Exercise description -> Output nothing but the lines from the line with "Click the empty" through the end of the listing below, both ends included.

Provided entries ->

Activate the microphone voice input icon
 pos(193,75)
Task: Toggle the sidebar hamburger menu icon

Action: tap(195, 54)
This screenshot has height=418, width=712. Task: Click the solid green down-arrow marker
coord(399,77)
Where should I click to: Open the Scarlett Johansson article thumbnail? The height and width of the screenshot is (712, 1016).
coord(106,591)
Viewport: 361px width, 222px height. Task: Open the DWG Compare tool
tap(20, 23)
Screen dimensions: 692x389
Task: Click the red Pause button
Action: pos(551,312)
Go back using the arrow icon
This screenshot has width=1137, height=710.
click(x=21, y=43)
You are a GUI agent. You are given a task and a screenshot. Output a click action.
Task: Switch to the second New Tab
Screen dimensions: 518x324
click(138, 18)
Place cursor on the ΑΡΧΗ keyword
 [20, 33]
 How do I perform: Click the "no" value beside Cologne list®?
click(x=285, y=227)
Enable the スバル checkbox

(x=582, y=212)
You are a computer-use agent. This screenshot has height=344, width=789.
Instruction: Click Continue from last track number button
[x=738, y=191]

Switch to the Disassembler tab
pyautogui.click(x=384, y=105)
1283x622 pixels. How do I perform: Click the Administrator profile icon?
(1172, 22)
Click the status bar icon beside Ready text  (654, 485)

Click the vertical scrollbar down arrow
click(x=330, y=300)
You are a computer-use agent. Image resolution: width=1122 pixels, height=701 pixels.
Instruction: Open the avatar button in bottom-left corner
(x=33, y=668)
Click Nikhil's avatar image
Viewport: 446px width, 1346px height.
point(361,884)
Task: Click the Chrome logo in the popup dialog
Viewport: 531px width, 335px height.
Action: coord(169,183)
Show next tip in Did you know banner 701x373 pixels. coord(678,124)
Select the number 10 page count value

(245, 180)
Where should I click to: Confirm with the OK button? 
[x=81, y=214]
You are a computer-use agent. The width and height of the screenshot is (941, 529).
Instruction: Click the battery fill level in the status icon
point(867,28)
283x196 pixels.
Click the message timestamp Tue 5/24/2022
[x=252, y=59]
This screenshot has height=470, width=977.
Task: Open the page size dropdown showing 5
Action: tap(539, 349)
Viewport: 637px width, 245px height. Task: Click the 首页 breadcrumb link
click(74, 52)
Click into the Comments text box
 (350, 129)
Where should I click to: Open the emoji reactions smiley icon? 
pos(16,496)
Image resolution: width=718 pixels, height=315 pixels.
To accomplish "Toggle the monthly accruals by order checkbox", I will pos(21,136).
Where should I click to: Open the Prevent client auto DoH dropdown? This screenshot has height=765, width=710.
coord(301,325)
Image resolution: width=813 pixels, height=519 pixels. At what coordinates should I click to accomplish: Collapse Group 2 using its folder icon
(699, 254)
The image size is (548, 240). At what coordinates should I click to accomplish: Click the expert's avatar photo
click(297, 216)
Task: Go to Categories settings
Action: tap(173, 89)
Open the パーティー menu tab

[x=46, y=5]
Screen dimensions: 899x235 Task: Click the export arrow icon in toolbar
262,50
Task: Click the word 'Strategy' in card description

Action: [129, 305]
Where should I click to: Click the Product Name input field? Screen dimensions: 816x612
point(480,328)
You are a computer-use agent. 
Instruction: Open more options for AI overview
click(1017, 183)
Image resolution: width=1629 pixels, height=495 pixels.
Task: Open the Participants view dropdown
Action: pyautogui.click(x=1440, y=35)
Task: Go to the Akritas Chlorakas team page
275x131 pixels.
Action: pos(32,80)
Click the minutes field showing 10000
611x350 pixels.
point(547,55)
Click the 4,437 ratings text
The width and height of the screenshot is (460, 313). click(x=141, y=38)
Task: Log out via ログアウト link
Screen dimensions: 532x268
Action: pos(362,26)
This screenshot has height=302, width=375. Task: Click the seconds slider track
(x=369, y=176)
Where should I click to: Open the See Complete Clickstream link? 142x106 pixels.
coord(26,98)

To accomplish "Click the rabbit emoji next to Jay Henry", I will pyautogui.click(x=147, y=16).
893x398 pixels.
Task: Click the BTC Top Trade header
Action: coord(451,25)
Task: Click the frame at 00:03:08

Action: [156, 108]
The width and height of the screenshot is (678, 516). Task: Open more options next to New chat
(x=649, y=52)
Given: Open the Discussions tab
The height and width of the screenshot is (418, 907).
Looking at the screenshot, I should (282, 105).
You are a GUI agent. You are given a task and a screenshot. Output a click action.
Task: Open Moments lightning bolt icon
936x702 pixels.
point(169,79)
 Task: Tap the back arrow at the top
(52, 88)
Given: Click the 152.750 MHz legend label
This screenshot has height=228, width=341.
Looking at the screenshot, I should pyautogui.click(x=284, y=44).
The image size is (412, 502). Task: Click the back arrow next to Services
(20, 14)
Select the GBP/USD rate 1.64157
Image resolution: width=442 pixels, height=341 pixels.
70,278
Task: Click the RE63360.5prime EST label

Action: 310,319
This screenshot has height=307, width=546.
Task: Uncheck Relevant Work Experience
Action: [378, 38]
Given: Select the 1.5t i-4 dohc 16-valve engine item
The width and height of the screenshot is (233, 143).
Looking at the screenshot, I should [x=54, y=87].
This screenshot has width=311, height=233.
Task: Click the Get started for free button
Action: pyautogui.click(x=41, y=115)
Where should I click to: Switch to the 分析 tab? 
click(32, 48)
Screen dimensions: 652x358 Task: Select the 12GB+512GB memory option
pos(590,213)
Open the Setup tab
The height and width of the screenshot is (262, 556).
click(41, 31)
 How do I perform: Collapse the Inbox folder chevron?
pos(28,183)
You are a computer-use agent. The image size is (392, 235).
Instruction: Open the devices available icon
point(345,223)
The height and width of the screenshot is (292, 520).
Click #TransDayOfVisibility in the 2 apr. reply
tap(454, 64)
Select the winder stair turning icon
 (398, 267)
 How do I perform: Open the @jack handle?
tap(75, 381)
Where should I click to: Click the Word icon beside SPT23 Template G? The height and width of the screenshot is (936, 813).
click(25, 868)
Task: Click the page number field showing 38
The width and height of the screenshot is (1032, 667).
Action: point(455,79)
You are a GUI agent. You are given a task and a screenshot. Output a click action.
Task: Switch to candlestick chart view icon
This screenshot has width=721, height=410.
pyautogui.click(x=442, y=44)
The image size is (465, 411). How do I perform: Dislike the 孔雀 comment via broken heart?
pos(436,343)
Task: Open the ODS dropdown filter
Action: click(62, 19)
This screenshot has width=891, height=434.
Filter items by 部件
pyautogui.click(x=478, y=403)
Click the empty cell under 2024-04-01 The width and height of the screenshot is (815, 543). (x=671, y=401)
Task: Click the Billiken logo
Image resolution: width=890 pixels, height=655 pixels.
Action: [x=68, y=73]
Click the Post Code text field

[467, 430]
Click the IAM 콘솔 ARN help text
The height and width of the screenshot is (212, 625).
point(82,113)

Response to the task ->
Click the empty cell under 2024-04-01 The width and height of the screenshot is (815, 543). (x=671, y=401)
Task: Click the Billiken logo
Image resolution: width=890 pixels, height=655 pixels.
Action: [x=68, y=73]
Click the Post Code text field

[467, 430]
Click the IAM 콘솔 ARN help text
The height and width of the screenshot is (212, 625).
point(82,113)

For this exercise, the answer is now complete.